--- START Document excerpt ---

IFES is a global leader in democracy promotion. We advance good governance and democratic rights by providing technical assistance to election officials, empowering the under-represented to participate in the political process and applying field-based research. Since 1987, IFES has worked in 135 countries, from developing to mature democracies.
IFES has been active in Ukraine over the past two decades. IFES has provided support to nascent electoral institutions following Ukraine’s independence; offered legislative assistance to fundamental laws; gauged citizens’ sentiment and attitudes through annual public opinion research; and worked with a diverse range of civil society groups and experts to improve the quality and transparency of elections in the country. Currently we are actively promoting debate and analyses of electoral laws and other election issues among civil society experts; building the capacity of civic organizations to play a meaningful role in electoral and political processes and reform; supporting the Central Election Commission in its efforts to prepare for the 2012 elections; and will embark on longer-term institutional reforms.

--- END Document excerpt ---
--- START Data excerpts ---

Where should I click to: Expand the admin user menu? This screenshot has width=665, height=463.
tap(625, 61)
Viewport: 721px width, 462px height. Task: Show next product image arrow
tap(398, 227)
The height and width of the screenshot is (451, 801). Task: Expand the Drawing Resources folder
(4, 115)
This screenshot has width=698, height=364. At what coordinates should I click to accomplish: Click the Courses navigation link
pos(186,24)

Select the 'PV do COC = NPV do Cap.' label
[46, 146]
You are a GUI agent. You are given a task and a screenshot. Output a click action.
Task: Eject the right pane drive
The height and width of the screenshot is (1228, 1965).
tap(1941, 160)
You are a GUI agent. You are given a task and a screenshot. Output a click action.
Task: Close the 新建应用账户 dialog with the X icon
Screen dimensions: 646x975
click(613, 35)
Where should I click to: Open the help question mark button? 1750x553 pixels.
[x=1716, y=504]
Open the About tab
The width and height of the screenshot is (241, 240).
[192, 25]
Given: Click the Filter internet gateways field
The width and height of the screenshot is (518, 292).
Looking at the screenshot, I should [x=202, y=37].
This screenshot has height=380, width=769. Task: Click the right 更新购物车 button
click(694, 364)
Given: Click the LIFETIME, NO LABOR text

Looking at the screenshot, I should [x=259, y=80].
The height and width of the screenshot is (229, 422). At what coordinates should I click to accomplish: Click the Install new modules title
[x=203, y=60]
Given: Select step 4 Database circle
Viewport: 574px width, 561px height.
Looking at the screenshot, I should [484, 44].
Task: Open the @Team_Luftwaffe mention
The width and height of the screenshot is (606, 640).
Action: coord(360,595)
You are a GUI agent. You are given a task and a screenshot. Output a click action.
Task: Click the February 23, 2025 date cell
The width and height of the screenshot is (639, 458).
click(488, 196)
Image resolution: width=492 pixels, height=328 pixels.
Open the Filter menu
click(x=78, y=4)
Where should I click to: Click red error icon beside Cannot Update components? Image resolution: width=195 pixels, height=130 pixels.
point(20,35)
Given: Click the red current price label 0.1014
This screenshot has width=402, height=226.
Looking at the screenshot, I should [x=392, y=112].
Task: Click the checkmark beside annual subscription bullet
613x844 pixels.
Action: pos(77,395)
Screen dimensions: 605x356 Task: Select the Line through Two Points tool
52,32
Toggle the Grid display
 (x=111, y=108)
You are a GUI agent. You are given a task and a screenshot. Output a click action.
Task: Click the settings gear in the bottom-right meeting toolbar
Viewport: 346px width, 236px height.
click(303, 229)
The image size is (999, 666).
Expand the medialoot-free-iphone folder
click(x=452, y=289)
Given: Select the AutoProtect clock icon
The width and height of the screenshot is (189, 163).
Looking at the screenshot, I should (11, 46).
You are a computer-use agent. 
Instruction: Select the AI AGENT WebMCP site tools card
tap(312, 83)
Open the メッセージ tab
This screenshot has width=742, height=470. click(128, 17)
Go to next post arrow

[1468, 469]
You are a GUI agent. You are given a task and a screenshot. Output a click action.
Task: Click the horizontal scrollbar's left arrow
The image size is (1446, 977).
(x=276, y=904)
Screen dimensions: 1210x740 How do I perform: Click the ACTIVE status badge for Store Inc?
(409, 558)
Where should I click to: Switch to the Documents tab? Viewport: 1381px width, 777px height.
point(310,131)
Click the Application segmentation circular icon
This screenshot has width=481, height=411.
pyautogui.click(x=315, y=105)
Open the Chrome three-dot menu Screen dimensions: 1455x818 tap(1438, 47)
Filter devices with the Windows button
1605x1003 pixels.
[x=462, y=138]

--- END Data excerpts ---

To-do list:
- a) Write out the IFES text from "IFES is a global" up to and including "to mature democracies.".
- b) Answer these questions using the IFES text:
(i) Since what year has IFES worked, and in how many countries?
(ii) What does IFES conduct each year in Ukraine to gauge citizens' sentiment and attitudes?
(iii) Which body is IFES supporting in its preparations for the 2012 elections?
Nothing in the data is needed here.

Exercise solutions:
- a)
IFES is a global leader in democracy promotion. We advance good governance and democratic rights by providing technical assistance to election officials, empowering the under-represented to participate in the political process and applying field-based research. Since 1987, IFES has worked in 135 countries, from developing to mature democracies.

- b)
(i) Since 1987, in 135 countries.
(ii) Public opinion research.
(iii) The Central Election Commission.